Side note: As architects, we are kind of familiar with that task. After all we write detailed specifications and create highly detailed drawings to make sure things turn out the way we want.

 

Fun fact: Turns out that AI operates along the same lines.

 

In 2026, as AI becomes part of everyday life, made-up answers are causing real problems. A Vectara study found that even the best models still make things up at least 0.7% of the time, and some go over 25%. It might seem like a small problem, but AI hallucinations can spread false information and even cause real harm in areas like healthcare and finance. (https://www.allaboutai.com/resources/ai-statistics/ai-hallucinations/)

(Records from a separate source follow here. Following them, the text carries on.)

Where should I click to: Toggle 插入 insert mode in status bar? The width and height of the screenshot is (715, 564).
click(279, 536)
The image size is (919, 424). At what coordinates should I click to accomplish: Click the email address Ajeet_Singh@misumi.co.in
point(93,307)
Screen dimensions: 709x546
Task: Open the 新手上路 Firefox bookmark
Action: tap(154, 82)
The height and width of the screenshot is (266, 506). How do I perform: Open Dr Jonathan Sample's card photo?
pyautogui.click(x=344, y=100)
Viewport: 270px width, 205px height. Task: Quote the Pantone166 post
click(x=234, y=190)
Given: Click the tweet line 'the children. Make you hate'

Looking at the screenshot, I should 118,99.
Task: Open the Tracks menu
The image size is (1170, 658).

What is AI Hallucination? AI hallucinations refer to instances where AI models, particularly generative ones like large language models, produce outputs that are plausible-sounding but factually incorrect, misleading, or nonsensical. The biggest issue is how confidently it presents the information, making users trust the output, especially if not questioned. This leads to unchecked misinformation to enter into real-world reports and presentations.

AI hallucinations are due to how probabilistic language models work. Models present responses with high confidence, and users’ trust in the output can let some hallucinations slip through.

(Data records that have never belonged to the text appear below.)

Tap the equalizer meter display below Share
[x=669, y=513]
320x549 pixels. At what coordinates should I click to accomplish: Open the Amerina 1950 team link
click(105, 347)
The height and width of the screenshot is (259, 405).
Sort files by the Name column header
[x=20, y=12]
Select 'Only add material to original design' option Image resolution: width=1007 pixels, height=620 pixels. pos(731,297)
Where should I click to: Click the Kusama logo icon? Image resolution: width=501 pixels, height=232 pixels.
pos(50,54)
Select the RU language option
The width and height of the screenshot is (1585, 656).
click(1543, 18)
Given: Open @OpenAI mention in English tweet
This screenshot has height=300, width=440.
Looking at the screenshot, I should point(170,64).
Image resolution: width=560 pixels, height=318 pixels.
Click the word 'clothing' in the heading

As LLMs are good at predicting the next word/output, you can think of the AI model as a super-fast auto-complete tool. When there is a gap in knowledge of information, it tries to fill it up with the most plausible information. In return, it leads to wrong information.

AI hallucinates in different ways, but there are a few pointers that you need to look out for:

  • Unsupported claims
  • Logical flaws
  • Outdated info

The best way to deal with AI hallucinations for business is to use verification techniques. As AI models are conversational, you can ask follow-up questions on the source, clarify assumptions or expose gaps in reasoning.

For example, I use any of the following variants of the prompt to re-check outputs:

  • “Can you provide the primary source for…?”
  • “What evidence supports this statement?”

Even simple questions like “Are you sure about that?” can already help, strangely enough.

AI prompts are the medium through which you connect with an AI model. LLMs are language based, the hint is in the name – or abbreviation. It also serves as the first line of defence against hallucinations. Yes, it’s like the village idiot game, but with a computer that lacks the nuances to understand context.

Prompts, when written with clarity, reduce any ambiguity. It conveys exactly what you need and leaves less or no space for AI to hallucinate.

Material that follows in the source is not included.